┌──

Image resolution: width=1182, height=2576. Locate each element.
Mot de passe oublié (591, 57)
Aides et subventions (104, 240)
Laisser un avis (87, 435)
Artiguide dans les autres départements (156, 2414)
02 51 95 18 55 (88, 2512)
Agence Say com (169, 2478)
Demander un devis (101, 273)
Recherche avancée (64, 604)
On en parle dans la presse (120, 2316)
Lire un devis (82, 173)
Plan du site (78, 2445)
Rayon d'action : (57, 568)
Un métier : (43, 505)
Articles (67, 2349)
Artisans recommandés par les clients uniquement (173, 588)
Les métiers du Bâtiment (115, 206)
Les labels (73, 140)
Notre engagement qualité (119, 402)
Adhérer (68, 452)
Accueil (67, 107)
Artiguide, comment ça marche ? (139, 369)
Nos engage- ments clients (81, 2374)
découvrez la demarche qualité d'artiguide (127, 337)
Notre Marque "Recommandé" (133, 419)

└──
┌──

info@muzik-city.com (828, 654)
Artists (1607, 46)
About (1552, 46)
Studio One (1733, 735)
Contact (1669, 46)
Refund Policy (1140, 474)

└──
┌──

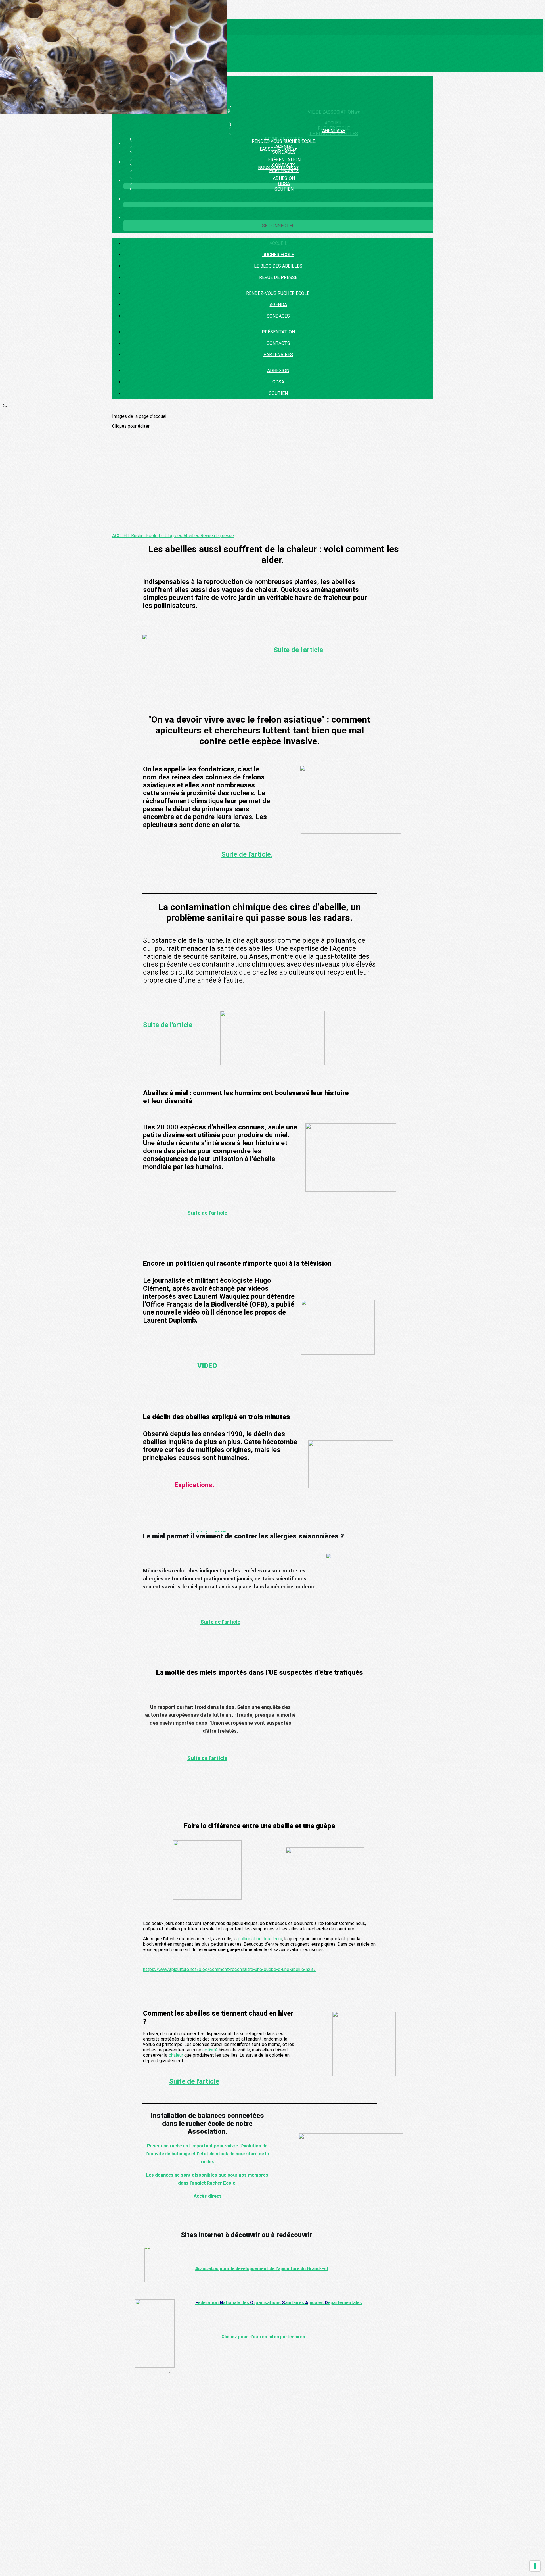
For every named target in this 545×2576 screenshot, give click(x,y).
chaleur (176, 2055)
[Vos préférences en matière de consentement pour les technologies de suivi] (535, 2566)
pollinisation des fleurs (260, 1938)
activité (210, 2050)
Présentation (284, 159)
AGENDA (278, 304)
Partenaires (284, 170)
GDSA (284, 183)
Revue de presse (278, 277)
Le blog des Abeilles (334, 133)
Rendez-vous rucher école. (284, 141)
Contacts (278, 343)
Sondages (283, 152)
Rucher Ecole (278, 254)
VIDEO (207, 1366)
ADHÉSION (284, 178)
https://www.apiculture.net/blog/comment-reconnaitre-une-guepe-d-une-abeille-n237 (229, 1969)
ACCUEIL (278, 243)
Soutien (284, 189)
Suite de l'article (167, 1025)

└──

● WHAT TO DO:
Write out only the lines that run from the line containing "For every named" through the line containing "ACCUEIL (278, 243)", both included, exactly as they appear above.

● REPLY TO THE TASK:
For every named target in this 545×2576 screenshot, give click(x,y).
chaleur (176, 2055)
[Vos préférences en matière de consentement pour les technologies de suivi] (535, 2566)
pollinisation des fleurs (260, 1938)
activité (210, 2050)
Présentation (284, 159)
AGENDA (278, 304)
Partenaires (284, 170)
GDSA (284, 183)
Revue de presse (278, 277)
Le blog des Abeilles (334, 133)
Rendez-vous rucher école. (284, 141)
Contacts (278, 343)
Sondages (283, 152)
Rucher Ecole (278, 254)
VIDEO (207, 1366)
ADHÉSION (284, 178)
https://www.apiculture.net/blog/comment-reconnaitre-une-guepe-d-une-abeille-n237 (229, 1969)
ACCUEIL (278, 243)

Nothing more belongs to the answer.